Segala puji bagi Allah, Tuhan semesta alam, sholawat dan salam semoga tercurah limpahkan kepada penutup para-Nabi dan Rasul, Muhammad bin Abdullah SAW, beserta kepada para keluarga dan sahabatnya.
Saudaraku yang terhormat:
Sesungguhnya keharmonisan sesama muslim, serta ikatan batin dan kekompakannya merupakan sebuah tujuan besar dari Maqashid Asy-Syari’ah, karena sesungguhnya tercapainya perkara ini merupakan ketentraman dan kekuatan bagi umat, bahkan keberhasilannya merupakan keberhasilan dunia dan akhirat, begitupun sebaliknya. Karena sesungguhnya kehinaan, kelemahan dan kesenjangan ummat, serta perpecahan adan konflik antar individu maupun masyarakat akan dipertanggung jawabkan dihadapan Allah dan di hadapan ummat manusia. Sebagaimana yang difirmankan Allah SWT: ﴾Janganlah kamu berselisih yang menyebabkan kamu menjadi gentar dan kekuatanmu hilang﴿ Q.S. Al-Anfal : 46. Dan untuk menggapai tujuan utama dari persatuan dan ukhuwwah islamiyah, terdapat beberapa dalil dari Al-Qur’an dan Hadist yang menganjurkan seorang muslim untuk menjaga hak-hak saudaranya, dan memperhatikannya, serta mempertanyakan keadaannya, membantu untuk melaksanakan hajatnya dan mendoakannya. Sebagaimana tertulis juga dalil yang melarang permusuhan sesama muslim, karena sesungguhnya ukhuwwah islamiyah bukan hanya sebagai simbol yang diucapkan, bukan juga klaim-klaim tanpa bukti, aksi dan kejujuran, juga bukan sebagai catatan tambahan di dalam hidup. Maka hendaknya seorang muslim menjadikan hubungannya dengan muslim yang lain memiliki makna dan tujuan serta dimensi dan wujud yang ditampakkan oleh perilaku, hingga membuahkan hasil dalam keadaan.
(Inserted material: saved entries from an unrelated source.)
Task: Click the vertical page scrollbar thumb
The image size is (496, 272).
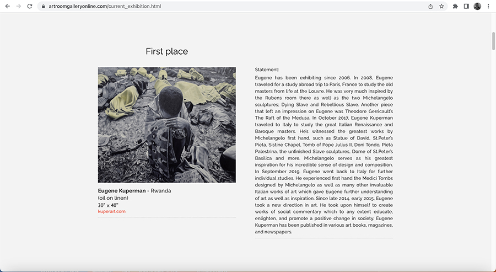Action: pyautogui.click(x=493, y=41)
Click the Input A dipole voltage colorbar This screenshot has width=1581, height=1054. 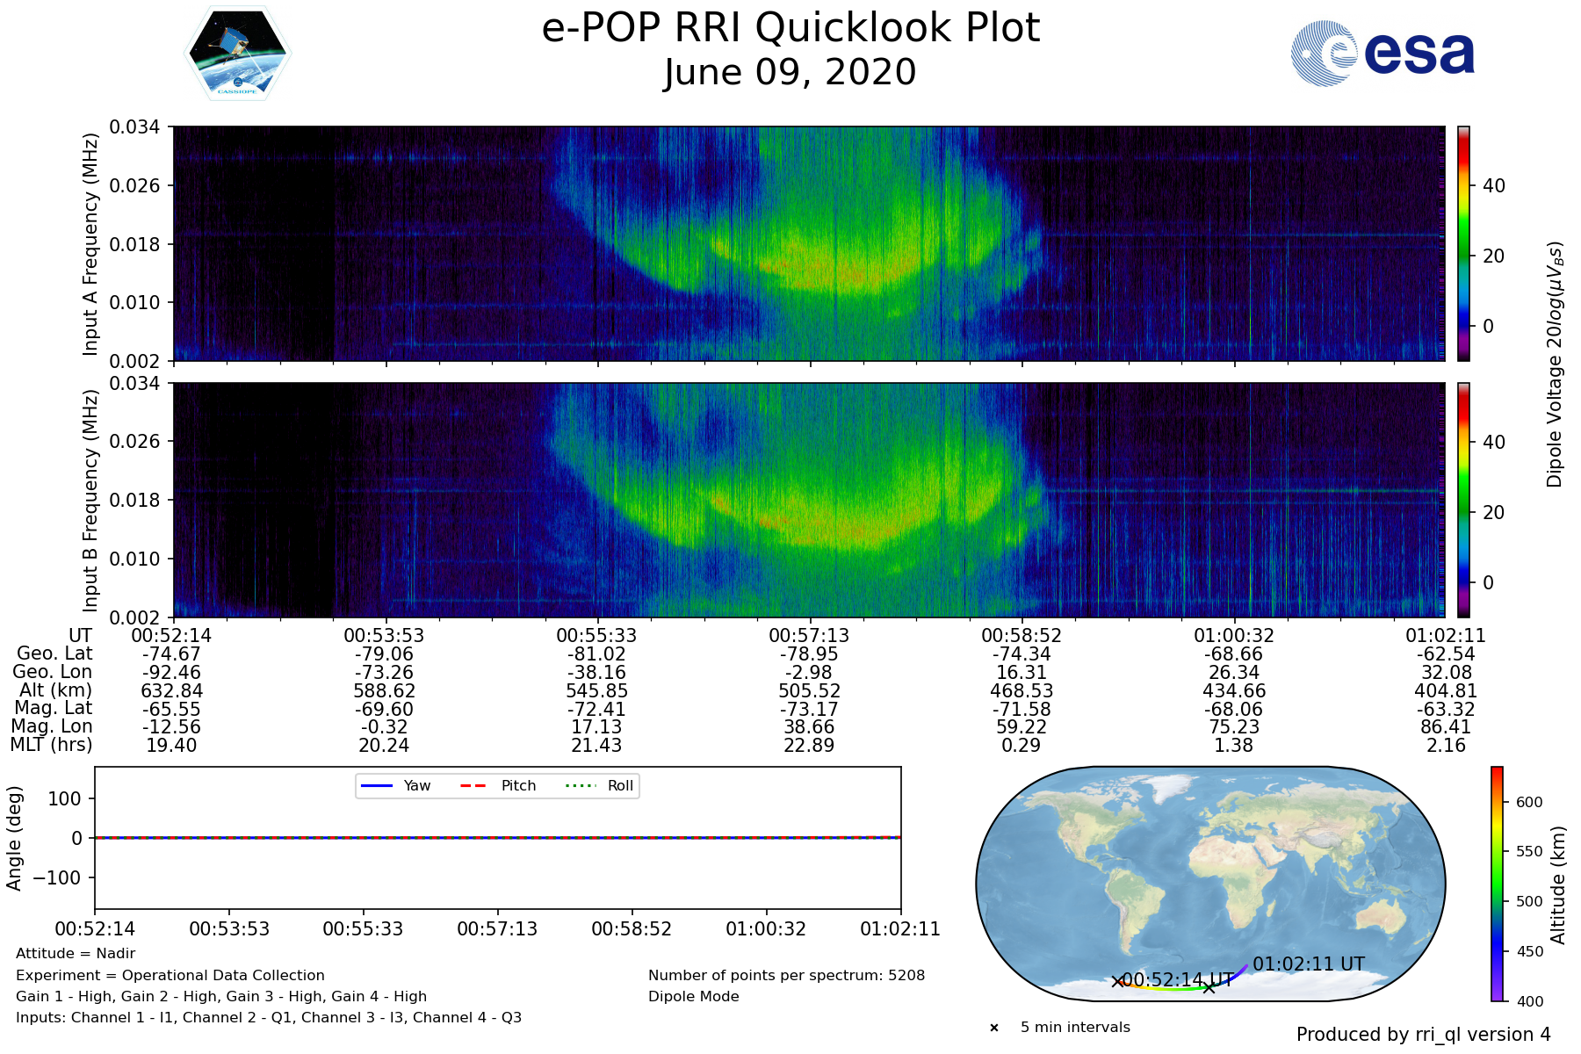tap(1463, 243)
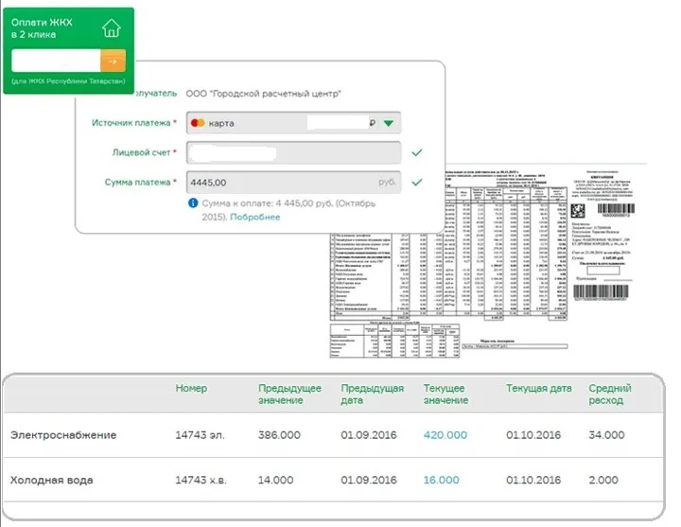Click the Текущее значение column header

(446, 395)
Sesungguhnya memperhatikan perkara kaum muslimin merupakan bukti atas jujurnya persaudaraan, agungnya cinta, meningkatnya tanggung jawab, dan hidupnya hati nurani. Karena sesungguhnya tidak ada kebaikan bagi siapa saja yang hidup hanya untuk kepentingan dan kesenangan dirinya seorang. Dan tidak ada kehidupan dalam hati nurani bagi siapa saja yang tidak bergerak untuk memenuhi hajat orang lain serta tidak membela orang-orang yang terdzalimi, dan tidak ada tanggung jawab bagi siapa saja yang menutup mata dari kekurangan dan kebutuhan orang- muslim. Maka dengan melaksanakan kepentingan dan urusan umat muslim demi meraih ridha Allah dan menggapai nikmat-Nya maka sesungguhnya Allah akan memberikan ganjaran bagi hamba-Nya dengan ganjaran yang sama dari ucapan dan perbuatan yang ia lakukan. “Barang siapa yang memenuhi hajat saudaranya, maka Allah akan memenuhi hajatnya” (H.R. Bukhari dan Muslim). “Barang siapa yang menutupi hajat dan kekurangan orang muslim maka Allah akan menutupinya di hari kiamat” (H.R. Bukhari dan Muslim). Bahkan ia memperoleh kebaikan dari hal tersebut di sisi Allah. Karena “Manusia yang paling dicintai oleh Allah ialah yang paling bermanfaat bagi manusia lainnya” (H.R. Tabrani). Dan setiap seorang muslim membangun sesuatu demi kepentingan saudaranya dan membantu melaksanakan hajat saudaranya maka sesungguhnya kebaikannya akan berlipat ganda dan penerima manfaatnya pun akan berlipat ganda. Sebagaimana tertulis dalam hadist “Dan kamu menolong seseorang dalam urusan kendaraannya agar dapat ia kendarai, atau engkau angkat barang-barangnya ke atas kendaraannya itu juga termasuk sedekah, berkata: dan setiap ucapan yang baik juga sedekah, dan setiap langkah yang dilakukan menuju salat termasuk sedekah, dan menyingkirkan sesuatu yang menyakitkan dari jalan pun juga sedekah” (H.R. Bukhari dan Muslim). Tidak ada kebaikan di dalam bagusnya sebuah ucapan selama tidak memiliki tujuan yang murni yang berkaitan dengan kepentingan dan kebutuhan saudaranya, sebagaimana Allah SWT berfirman ﴾Tidak ada kebaikan dari kebanyakan rahasia mereka kecuali rahasia dari orang yang menyuruh sedekah atau berbuat kebaikan atau berbuat islah diantara manusia. Barang siapa yang berbuat demikian demi mencari keridaan Allah maka kelak kami akan memberinya pahala yang besar﴿ Q.S. An-Nisa: 114.
Saudaraku yang terhormat:
Tidak ada yang lebih indah dari perumpamaan Nabi SAW, yaitu ketika beliau menceritakan seperti apa seharusnya orang beriman dalam pembangunan dan kekuatan, serta saling berbagi dalam penderitaan dan kesulitan sebagaimana sabdanya: “Seorang mukmin bagi mukmin yang lainnya bagaikan dua bangunan yang saling menopang satu sama lain” (H.R. Bukhari dan Muslim). “Perumpamaan orang-orang mukmin dalam hal mencintai, kasih sayang dan mengasihi bagaikan satu tubuh; Apabila satu tubuh anggota sakit, maka seluruh tubuhnya ikut terjaga” (H.R. Bukhari dan Muslim). Adakah yang lebih baik dari dalil-dalil ini tentang arti hidup seseorang demi kepentingan saudaranya?!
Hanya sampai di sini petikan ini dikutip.